Originally, every electronic component had wire leads, and the PCB had holes drilled for each wire of each component. The components' leads were then passed through the holes and soldered to the PCB trace. This method of assembly is called through-hole construction. In 1949, Moe Abramson and Stanislaus F. Danko of the United States Army Signal Corps developed the Auto-Sembly process in which component leads were inserted into a copper foil interconnection pattern and dip soldered. The patent they obtained in 1956 was assigned to the U.S. Army. [4] With the development of board lamination and etching techniques, this concept evolved into the standard printed circuit board fabrication process in use today. Soldering could be done automatically by passing the board over a ripple, or wave, of molten solder in a wave-soldering machine. However, the wires and holes are wasteful since drilling holes is expensive and the protruding wires are merely cut off.

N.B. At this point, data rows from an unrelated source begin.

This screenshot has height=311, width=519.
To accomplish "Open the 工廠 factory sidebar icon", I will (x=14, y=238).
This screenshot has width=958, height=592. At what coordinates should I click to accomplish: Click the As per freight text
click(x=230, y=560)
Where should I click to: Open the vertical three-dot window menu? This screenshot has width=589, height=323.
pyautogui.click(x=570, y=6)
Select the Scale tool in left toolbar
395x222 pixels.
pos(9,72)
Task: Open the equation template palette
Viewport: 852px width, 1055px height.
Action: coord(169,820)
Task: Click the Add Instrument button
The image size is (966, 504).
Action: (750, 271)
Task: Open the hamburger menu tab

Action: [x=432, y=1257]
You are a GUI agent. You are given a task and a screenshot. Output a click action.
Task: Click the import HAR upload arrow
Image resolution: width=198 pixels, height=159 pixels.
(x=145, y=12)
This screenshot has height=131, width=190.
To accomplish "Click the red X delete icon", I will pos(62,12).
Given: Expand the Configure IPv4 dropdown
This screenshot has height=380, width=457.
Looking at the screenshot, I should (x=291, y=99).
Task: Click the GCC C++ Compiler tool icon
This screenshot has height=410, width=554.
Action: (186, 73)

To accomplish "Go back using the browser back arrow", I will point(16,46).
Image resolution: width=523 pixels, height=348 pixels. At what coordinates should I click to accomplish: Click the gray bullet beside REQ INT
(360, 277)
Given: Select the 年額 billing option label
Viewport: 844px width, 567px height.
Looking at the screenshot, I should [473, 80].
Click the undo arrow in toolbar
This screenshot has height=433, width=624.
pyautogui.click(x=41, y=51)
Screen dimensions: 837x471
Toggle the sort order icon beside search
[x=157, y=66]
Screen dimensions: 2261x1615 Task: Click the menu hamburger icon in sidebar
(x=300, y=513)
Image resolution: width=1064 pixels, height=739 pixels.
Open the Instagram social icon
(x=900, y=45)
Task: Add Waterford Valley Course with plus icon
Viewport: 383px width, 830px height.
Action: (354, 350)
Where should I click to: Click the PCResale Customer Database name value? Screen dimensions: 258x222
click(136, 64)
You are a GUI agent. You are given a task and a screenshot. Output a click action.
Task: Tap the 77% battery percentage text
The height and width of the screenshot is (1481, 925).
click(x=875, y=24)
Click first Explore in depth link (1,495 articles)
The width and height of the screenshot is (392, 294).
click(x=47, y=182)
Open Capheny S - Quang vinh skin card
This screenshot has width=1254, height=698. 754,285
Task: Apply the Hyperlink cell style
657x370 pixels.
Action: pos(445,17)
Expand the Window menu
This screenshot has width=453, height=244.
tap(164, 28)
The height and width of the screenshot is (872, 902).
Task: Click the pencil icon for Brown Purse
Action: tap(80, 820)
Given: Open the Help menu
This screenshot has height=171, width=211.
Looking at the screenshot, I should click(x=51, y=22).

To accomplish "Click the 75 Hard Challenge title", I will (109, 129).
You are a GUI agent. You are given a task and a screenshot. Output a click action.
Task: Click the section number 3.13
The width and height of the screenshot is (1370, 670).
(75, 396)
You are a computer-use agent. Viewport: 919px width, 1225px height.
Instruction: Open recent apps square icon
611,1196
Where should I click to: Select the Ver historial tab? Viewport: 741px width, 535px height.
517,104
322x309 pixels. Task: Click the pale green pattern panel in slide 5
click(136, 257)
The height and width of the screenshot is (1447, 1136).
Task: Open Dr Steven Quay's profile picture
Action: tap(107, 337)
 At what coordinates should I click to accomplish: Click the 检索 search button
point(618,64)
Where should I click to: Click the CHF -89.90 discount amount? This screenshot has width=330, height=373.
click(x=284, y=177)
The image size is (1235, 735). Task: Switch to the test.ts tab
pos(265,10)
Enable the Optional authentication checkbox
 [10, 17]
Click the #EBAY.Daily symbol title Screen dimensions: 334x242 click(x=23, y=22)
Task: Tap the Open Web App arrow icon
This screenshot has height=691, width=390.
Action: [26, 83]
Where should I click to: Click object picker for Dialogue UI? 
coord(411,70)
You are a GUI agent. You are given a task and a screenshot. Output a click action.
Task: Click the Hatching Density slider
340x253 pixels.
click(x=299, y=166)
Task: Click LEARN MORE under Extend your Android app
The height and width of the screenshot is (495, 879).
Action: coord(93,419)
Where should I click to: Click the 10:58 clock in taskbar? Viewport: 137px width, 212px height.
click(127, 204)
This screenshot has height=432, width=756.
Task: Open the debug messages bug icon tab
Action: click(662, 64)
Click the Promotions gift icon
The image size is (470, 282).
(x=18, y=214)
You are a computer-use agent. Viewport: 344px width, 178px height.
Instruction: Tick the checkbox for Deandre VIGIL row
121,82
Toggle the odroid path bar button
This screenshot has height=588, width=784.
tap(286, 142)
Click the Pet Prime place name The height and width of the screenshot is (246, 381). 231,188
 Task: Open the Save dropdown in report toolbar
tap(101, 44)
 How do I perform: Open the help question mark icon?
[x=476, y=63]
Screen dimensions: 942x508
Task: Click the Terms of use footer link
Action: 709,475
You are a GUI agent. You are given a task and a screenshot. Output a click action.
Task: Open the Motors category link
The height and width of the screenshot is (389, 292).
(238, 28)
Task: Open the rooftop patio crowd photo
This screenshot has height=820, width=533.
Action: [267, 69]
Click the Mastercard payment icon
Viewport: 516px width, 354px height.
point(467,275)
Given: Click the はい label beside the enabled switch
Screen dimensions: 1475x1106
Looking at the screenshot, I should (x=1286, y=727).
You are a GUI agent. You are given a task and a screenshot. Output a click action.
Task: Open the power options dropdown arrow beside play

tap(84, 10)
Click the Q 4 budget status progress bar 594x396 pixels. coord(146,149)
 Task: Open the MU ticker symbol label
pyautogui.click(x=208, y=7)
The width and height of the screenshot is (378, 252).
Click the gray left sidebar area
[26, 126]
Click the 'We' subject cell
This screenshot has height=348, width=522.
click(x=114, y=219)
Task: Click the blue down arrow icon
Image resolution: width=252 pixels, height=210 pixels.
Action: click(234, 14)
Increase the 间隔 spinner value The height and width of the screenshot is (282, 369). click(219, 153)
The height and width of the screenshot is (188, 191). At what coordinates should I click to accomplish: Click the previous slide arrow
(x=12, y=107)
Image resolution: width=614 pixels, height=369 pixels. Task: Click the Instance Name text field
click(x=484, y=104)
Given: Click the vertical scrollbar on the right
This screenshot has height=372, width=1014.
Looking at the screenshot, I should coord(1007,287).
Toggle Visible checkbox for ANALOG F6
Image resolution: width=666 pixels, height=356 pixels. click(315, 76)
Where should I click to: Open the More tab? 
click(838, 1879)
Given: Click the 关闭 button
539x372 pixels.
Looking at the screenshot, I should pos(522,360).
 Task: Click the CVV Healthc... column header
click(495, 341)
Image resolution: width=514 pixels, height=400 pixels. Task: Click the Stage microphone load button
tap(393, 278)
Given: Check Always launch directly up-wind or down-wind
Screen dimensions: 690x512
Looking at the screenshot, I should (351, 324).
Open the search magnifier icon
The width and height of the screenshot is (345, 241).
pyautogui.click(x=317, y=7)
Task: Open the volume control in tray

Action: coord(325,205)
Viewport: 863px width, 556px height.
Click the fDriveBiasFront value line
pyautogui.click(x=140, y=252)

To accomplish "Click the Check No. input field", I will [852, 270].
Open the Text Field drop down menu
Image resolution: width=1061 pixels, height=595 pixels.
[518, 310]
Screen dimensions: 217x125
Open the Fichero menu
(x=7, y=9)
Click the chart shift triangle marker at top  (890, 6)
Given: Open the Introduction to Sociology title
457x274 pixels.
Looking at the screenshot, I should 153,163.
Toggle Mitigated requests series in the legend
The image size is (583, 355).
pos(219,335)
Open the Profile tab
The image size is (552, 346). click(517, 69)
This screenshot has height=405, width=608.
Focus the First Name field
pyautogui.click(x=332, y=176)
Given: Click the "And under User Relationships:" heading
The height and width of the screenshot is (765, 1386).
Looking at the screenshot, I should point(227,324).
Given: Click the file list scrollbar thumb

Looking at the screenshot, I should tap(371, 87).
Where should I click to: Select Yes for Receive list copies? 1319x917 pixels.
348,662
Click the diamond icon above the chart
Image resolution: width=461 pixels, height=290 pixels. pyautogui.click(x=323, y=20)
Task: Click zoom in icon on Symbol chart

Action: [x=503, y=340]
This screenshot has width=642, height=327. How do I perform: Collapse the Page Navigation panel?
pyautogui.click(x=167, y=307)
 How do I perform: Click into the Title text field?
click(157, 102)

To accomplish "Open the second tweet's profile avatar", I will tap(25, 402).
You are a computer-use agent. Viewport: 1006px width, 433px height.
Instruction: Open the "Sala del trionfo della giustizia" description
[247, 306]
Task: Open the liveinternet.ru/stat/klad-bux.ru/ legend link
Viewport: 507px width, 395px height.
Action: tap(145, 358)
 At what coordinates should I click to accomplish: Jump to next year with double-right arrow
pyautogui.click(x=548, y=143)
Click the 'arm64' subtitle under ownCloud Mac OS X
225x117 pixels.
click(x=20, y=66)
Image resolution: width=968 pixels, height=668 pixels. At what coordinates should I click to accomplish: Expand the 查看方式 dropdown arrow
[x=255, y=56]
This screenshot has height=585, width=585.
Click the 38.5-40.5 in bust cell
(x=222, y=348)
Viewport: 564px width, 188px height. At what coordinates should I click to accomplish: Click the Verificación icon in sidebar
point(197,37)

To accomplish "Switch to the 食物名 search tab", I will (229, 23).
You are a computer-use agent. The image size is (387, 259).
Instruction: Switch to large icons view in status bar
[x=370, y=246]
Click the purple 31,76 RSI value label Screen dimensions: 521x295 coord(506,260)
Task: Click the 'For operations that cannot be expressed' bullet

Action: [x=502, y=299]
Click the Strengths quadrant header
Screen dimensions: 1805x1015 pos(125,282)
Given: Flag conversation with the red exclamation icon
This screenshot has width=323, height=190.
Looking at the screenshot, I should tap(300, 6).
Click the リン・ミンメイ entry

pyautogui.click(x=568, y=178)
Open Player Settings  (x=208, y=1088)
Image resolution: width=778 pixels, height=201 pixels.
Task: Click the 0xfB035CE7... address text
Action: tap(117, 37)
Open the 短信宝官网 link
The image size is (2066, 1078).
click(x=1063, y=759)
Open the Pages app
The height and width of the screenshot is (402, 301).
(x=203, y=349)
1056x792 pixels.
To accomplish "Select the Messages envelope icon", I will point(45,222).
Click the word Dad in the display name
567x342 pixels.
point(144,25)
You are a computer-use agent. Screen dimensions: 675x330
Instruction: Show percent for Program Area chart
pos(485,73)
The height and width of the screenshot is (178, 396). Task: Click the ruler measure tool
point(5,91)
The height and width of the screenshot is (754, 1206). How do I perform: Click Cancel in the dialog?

From the 1980s small surface mount parts have been used increasingly instead of through-hole components; this has led to smaller boards for a given functionality and lower production costs, but with some additional difficulty in servicing faulty boards.

  Manufacturing

  Materials

  A PCB as a design on a computer (left) and realized as a board assembly populated with components (right). The board is double sided, with through-hole plating, green solder resist, and white silkscreen printing. Both surface mount and through-hole components have been used.
  A PCB in a computer mouse. The Component Side (left) and the printed side (right).
  The Component Side of a PCB in a computer mouse; some examples for common components and their reference designations on the silk screen.

Conducting layers are typically made of thin copper foil. Insulating layers dielectric are typically laminated together with epoxy resin prepreg. The board is typically coated with a solder mask that is green in color. Other colors that are normally available are blue, black, white and red. There are quite a few different dielectrics that can be chosen to provide different insulating values depending on the requirements of the circuit. Some of these dielectrics are polytetrafluoroethylene (Teflon), FR-4, FR-1, CEM-1 or CEM-3. Well known prepreg materials used in the PCB industry are FR-2 (Phenolic cotton paper), FR-3 (Cotton paper and epoxy), FR-4 (Woven glass and epoxy), FR-5 (Woven glass and epoxy), FR-6 (Matte glass and polyester), G-10 (Woven glass and epoxy), CEM-1 (Cotton paper and epoxy), CEM-2 (Cotton paper and epoxy), CEM-3 (Non-woven glass and epoxy), CEM-4 (Woven glass and epoxy), CEM-5 (Woven glass and polyester). Thermal expansion is an important consideration especially with ball grid array (BGA) and naked die technologies, and glass fiber offers the best dimensional stability.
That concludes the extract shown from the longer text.